The code generation happens during the generate-sources phase of the build (see the Maven documentation for a description of the build lifecycle). Maven will automatically compile these Java source files and include the resulting classes in the module being built. You can then start referencing these classes in your code, including within your Camel routes.

It is considered best practice to create a separate Maven project for the sole purpose of generating the JAX-WS annotated web service API from your WSDL files. This project is then used as a dependency by modules that define your Camel routes. Aside from enabling reuse of the API between modules, it makes the generated classes easier to work with from within an IDE. That is, after the first build of the API project, you get code completion around the generated classes in dependent modules without needing to do anything special in the IDE. This is preferable to doing everything in the same project, as your IDE otherwise depends on a source directory that appears only during a Maven build.

The primary benefit of generating JAX-WS source code from a WSDL, and using it in your Camel routes, is that the body and headers of the SOAP messages are accessible to your routing logic as Plain Old Java Objects (POJOs). This makes it very easy to create routes that work with messages coming from multiple frontend technologies, including web services, and operate on them in a consistent fashion.

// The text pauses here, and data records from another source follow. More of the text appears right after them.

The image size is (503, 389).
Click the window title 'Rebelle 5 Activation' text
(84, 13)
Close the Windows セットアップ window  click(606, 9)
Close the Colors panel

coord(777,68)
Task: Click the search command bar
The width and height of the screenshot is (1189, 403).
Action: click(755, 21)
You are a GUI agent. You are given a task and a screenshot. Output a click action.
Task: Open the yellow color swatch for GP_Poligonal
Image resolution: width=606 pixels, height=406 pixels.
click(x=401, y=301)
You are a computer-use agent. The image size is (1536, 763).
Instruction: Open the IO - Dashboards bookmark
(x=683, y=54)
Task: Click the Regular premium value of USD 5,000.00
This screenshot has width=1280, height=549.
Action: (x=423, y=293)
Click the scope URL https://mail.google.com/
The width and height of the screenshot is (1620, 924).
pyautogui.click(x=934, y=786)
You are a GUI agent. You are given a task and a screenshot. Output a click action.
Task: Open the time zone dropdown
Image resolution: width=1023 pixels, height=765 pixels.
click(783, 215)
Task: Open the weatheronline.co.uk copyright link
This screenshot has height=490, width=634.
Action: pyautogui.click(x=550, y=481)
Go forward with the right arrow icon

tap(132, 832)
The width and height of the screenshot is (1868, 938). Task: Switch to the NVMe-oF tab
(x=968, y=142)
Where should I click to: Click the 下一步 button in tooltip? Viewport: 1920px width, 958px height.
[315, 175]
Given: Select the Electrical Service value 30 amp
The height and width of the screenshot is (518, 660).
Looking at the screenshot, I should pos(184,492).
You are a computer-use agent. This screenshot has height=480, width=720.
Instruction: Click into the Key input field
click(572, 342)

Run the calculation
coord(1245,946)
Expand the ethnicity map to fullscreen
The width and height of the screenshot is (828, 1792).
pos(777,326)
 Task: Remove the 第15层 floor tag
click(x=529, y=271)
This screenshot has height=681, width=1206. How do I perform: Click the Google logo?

Code is generated into packages named in the reverse order of their namespace URIs. Two namespaces are of particular interest, the targetNamespace for the service definition and the schema namespace of the payload elements. Consider this fragment from the example WSDL file paymentService.wsdl located in src/main/resources/wsdl/:

<wsdl:definitions name="wsdl-first"
    xmlns:wsdl="http://schemas.xmlsoap.org/wsdl/"
    xmlns:soap="http://schemas.xmlsoap.org/wsdl/soap/"
    xmlns:xsd="http://www.w3.org/2001/XMLSchema"
    xmlns:tns="http://ws.camelcookbook.org/payment-service"
    xmlns:typens=
      "http://ws.camelcookbook.org/payment-service/types"
    targetNamespace=
      "http://ws.camelcookbook.org/payment-service">

  <wsdl:types>
    <xsd:schema 
        targetNamespace=
          "http://ws.camelcookbook.org/payment-service/types"
        elementFormDefault="qualified">
      <!-- ... -->
    </xsd:schema>
  </wsdl:types>

  <!-- ... -->

  <wsdl:service name="PaymentService">
    <wsdl:port binding="tns:PaymentSOAPBinding"
               name="PaymentPort">
      <soap:address 
          location="http://localhost:9090/paymentService"/>
    </wsdl:port>
  </wsdl:service>
</wsdl:definitions>

The service interfaces will be generated from the namespace:

http://ws.camelcookbook.org/payment-service

The Java package that they will be placed into is as follows:

org.camelcookbook.ws.payment-service

Likewise, the object representation of the schema will be generated from the following namespace:

http://ws.camelcookbook.org/payment-service/types

The Java package that they will be placed into is as follows:

org.camelcookbook.ws.payment-service.types

There's more...

You do not have to use the cxf-codegen-plugin to generate the required JAX-WS annotated objects; you can instead handcode the JAX-WS classes directly using annotations if you like. Alternatively, the Apache CXF project also includes a java2ws tool that comes with an associated wrapper Maven plugin, which will generate the JAX-WS artifacts from your existing Java interfaces for a service-first approach.